Building Blocks of Text-to-Video Generation

Google's Imagen Video and Meta's Make-a-Video Explained

Google’s Imagen Video and Meta’s Make-a-Video Explained

Google and Meta have both developed advanced AI networks that can generate new, unseen videos using only simple text prompts. Try clicking through the prompts and compare the results between Google's Imagen Video and Meta's Make-a-Video models:

In this post, we dissect and explain the mechanics behind the key building blocks for state-of-the-art Text-to-Video generation. We provide interactive examples of these building blocks and demonstrate the key novelties/differences between two Text-to-Video models: Imagen Video and Make-a-Video. Finally, we summarize by showing how the building blocks fit together into a complete Text-to-Video framework as well as noting the current failure modes and limitations of the models today.

History of Text-to-Video

Just six months after the release of DALL-E 2, both Meta and Google released novel Text-to-Video generation models that output impressive video-format content. These networks build off of recent advancements in Text-to-Image modeling using stable diffusion (like DALL-E [1] and Imagen [2]). Meta’s Make-A-Video [3] is capable of five second 768x768 clips at variable frame rates while Google’s Imagen Video [4] can produce 1280×768 videos at 24 fps. Rather than training strictly on text-video pair datasets, both Imagen Video and Make-a-Video leverage the massive text-image pair databases to construct video from pretrained Text-to-Image generation models. These Text-to-Video generators are capable of creating high-resolution, photorealistic and stylistic content of impossible scenarios. Networks such as these can be powerful tools for artists and creators as well as the basis for predicting future frames of a video.
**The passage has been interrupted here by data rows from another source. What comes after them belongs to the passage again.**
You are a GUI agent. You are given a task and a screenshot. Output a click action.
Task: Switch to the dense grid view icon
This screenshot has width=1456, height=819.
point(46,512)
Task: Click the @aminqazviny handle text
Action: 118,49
Video generation has progressed rapidly in the past decade. Early video generation models focused on simple, specific domains and next frame prediction with deterministic autoregressive methods (CDNA [5], PredRNN [6]). Later video prediction models incorporated stochasticity (SV2P [7]). Another line of work uses generative models, namely GANs, to synthesize complex scenes without a first frame (VGAN [8], TGAN [9]). More recently, Text-to-Video has been approached with VQVAEs to learn latent representations of video frames and then autoregressive transformers to generate video samples (GODIVA [10], NUWA [11]). This technique allows for open-domain video generation, but frames are still generated one at a time chronologically, resulting in potentially poor text-video alignment. CogVideo [12] adjusts the training procedure to fix alignment (discussed below) and uses pre-trained Text-to-Image weights. Make-A-Video and Imagen Video both use diffusion models (VDM [13]), which we will discuss in the next section.

Make-A-Video and Imagen Video have come out just six months after Open-AI’s DALL-E 2. Text-to-Video is a much harder problem than Text-to-Image because we don’t have access to as many labeled text-video pairs. Therefore, all the models we highlight take advantage of starting from an existing Text-to-Image model with pre-trained or frozen weights. Moreover, beyond just generating pixels, the network has to predict how they will all evolve over time to coherently complete any actions in the text prompt.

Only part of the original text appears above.